Problem: Write a program that computes all the prime factors of a given number

Solution (Idea):

 

•      Factors are less than or equal to the given number

 

•      Starting from the smallest prime (2), check whether all prime numbers less than the given number is a factor

 

•      For every factor, compute its multiplicity also

Program prime_factor

    implicit none
integer::  i, m, n

read *, n

i = 2; m = n ! n is the number to be factorized
outer : do
          if ( i*i > m) exit
              inner : do
                  if ( modulo(m,i) /= 0) exit
                  m = m/i
                  print *, i
              end do inner
          i = i+1
end do outer
if ( m > 1)  print *, m
end program prime_factor

Correctness of the solution

•      Study the program

 

•      It may print the same number more than once. Why?

 

•      No check for primality is made!

 

•      Is the program correct?

 

•      How do you check this?

 

•      Test the program. How?

 

•      Run the program for some inputs

Program Testing

•       This is the standard approach used to ensure the correctness

•       various issues to be addressed

–    What inputs should be given?

•    Give inputs that test `corner cases', `boundary conditions', `representative inputs', eg.

–    1, 2 (corner cases),

–   7, 53, 81, 224 (representative cases)

 

•     Choose inputs that exercise all the `paths' in the program

 

–    What outputs are expected?

•    Independent computation of outputs necessary

 

–    How many inputs should be given?

•    As much to gain confidence

Program Verification

•       Program Testing is good for detecting bugs in the final implementations

 

•       It is a bit ad hoc and not recommended for ensuring correctness of algorithms or high level programs

 

•       It can not ensure correctness - `it can reveal presence of bugs never their absence’

 

•       A more rigorous approach is Formal Verification (FV)

 

•       FV proves the correctness mathematically

 

•       In general difficult and followed very little in practice

Correctness of the solution

•      FV requires a very precise definition of correctness

•      What is the definition of correctness?

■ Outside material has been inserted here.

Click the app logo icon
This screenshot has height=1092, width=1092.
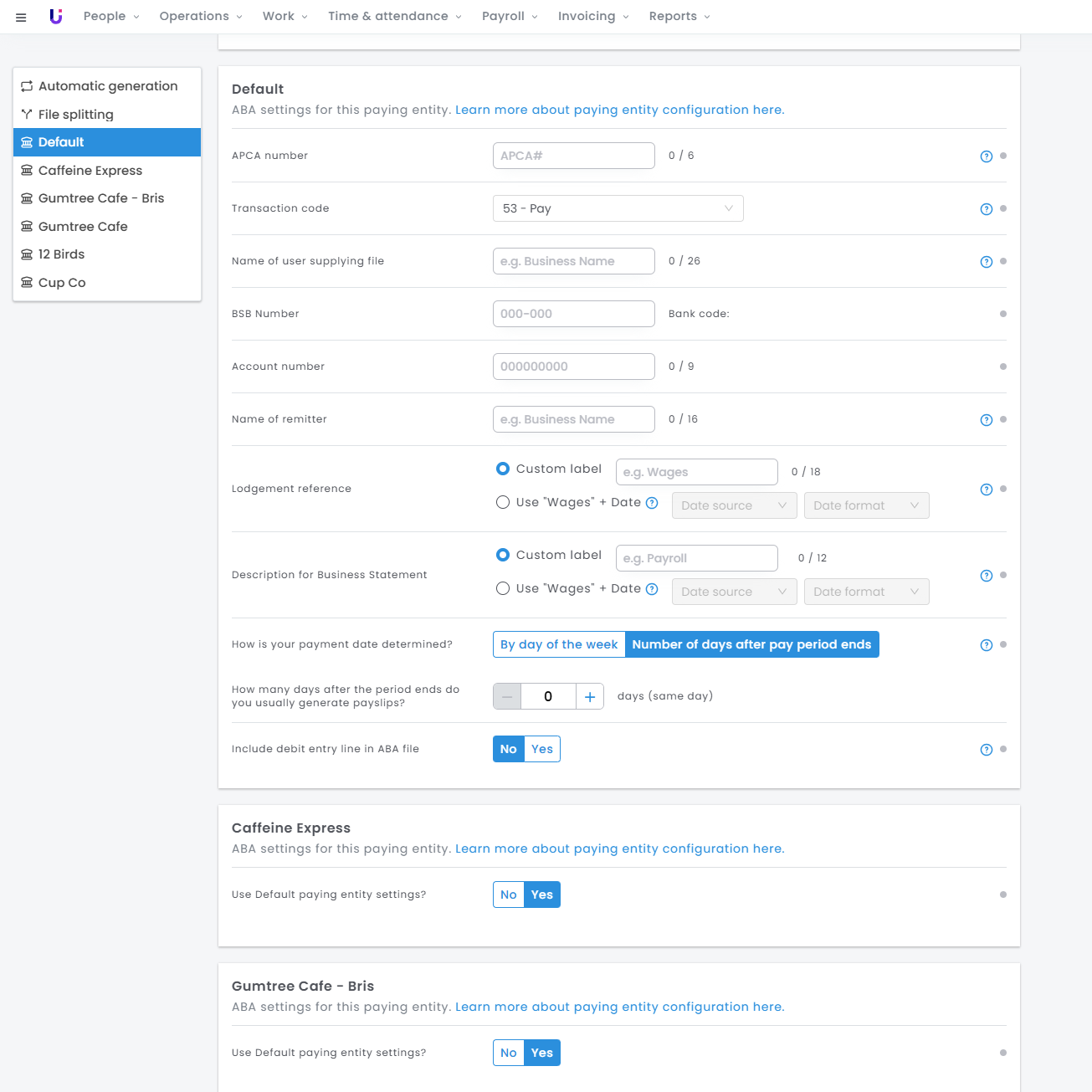click(x=56, y=17)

       When input constraints are satisfied the program    

       terminates producing output with the desired  

       properties

•      In this example:

–   Input constraint: The number (n>0)

–   Output property:

•   Any number printed is a prime factor (safety)

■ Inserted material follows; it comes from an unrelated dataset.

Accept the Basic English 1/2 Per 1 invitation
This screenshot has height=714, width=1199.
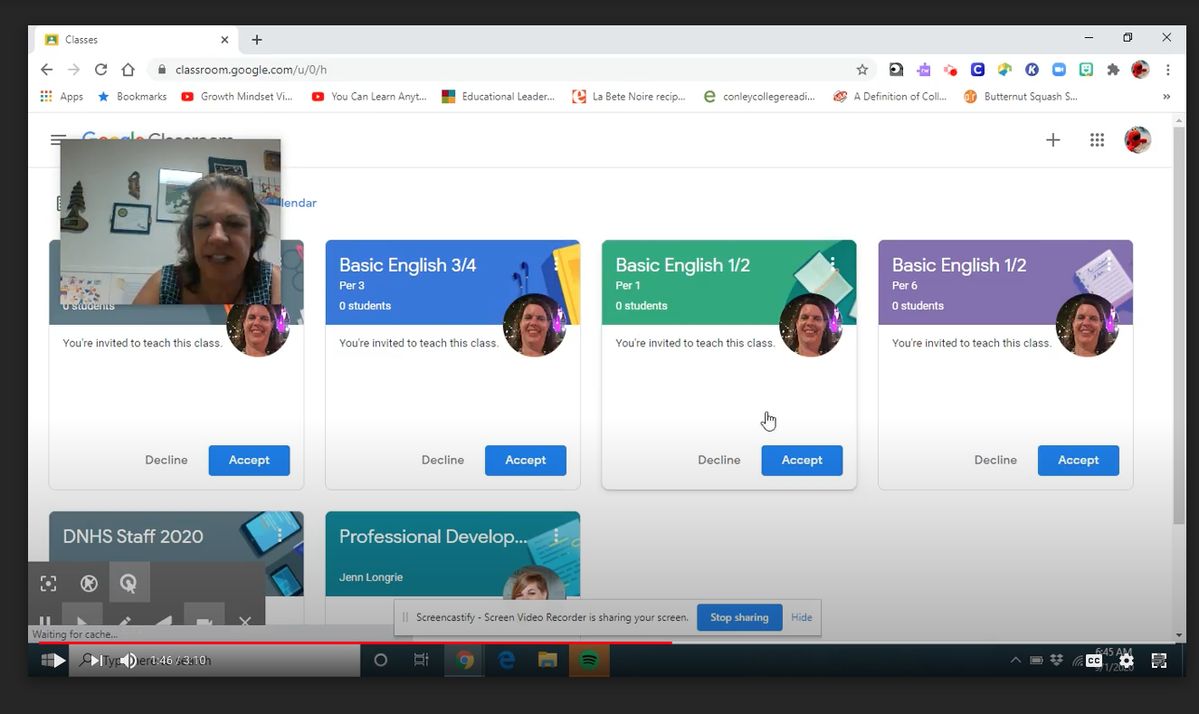click(801, 460)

•   All prime factors are printed (liveness)

 

•      Correctness demands that these two properties should hold for any number

Loop Invariance

•      For proving these properties, identify loop invariants:

 

–   a loop invariant is a property relating the values of variables such that if it is true before an iteration starts then it is true at end of iteration

 

•      property preserved under iterations

 

•      loop invariant, if it holds before the start of the loop then it will hold at the end

 

•      How?  Proof by induction on the number of iterations

Prime Factorization

•      a loop invariant for outer loop

–   none of j , 1 < j < i, is a factor of m

–   product of all numbers printed and m is n

 

•      This is true at start of iteration

 

•      To prove that it is indeed an invariant,

–    let m = l and i = k at the start of an iteration.

–    Then l not divisible by any j, 1 < j < k

Proof

At the end of this iteration,

 

–   value of i = k+1.  k is not a factor of the new value of m, since in the iteration m is divided by k as many times as possible

   

–     None of j, 1 < j < k continue to be a factor of new value of m (why?)

 

–     every time k is printed, m is divided by k and hence product of m and all numbers printed is n

 

–     Hence the loop invariant holds at end of iteration

 Proof of Safety Property

To prove that any number printed is a prime factor

 

Proof:

Case1: k is printed in the inner loop

     Then k divides m but no number < k divides m. So k is prime.  Loop invariant implies that m is a factor and hence k is a factor

 

Case2: m is printed

     At end of loop, value of m is either 1 or a prime

 

     Loop invariant ensures that at end of loop, product of printed numbers and m is n

 

     since m is printed, it is prime.

Proof of Liveness Property

To prove that all prime factors are printed

 

–   Any prime factor p of n has the property:

                  either p*p <= n or p has multiplicity 1

 

–   The loops checks all numbers i s.t i*i <= n, whether it is factor

 

–   Both the loops terminate (why?)

 

–   The prime factor p s.t. p*p > n, if it exists is m when the outer loop terminates

Formal Verification

•      More rigorous, proves the correctness

•      Does not run the program for particular inputs

•      More time consuming but should be done for increased confidence

•      Many applications required more confidence

•      Safety-critical applications

–   Aircraft control, nuclear plant control, Missile avionics, patient monitoring systems, etc

 

•      CFDVS at IIT Bombay

 

•      Lesson for you: Write loop invariants

                             Prove that the loop terminates